▶ ASSIGNMENT
With the material below, print exactly the lines between the line holding "This screenshot has height=547, width=980." and the line holding "Open the 90)", inclusive. Add nothing else.

(RECORDS FOR THE EXERCISE Opens)

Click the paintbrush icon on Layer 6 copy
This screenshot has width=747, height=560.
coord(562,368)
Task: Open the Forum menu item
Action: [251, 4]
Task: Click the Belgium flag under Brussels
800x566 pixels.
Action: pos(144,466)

(RECORDS FOR THE EXERCISE Closes)
(RECORDS FOR THE EXERCISE Opens)

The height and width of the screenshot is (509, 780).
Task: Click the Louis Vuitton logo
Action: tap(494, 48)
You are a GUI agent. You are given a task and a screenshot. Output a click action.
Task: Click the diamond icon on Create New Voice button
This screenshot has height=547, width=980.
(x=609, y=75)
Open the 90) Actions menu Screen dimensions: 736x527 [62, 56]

(RECORDS FOR THE EXERCISE Closes)

▶ EXERCISE SOLUTION
This screenshot has height=547, width=980.
(x=609, y=75)
Open the 90) Actions menu Screen dimensions: 736x527 [62, 56]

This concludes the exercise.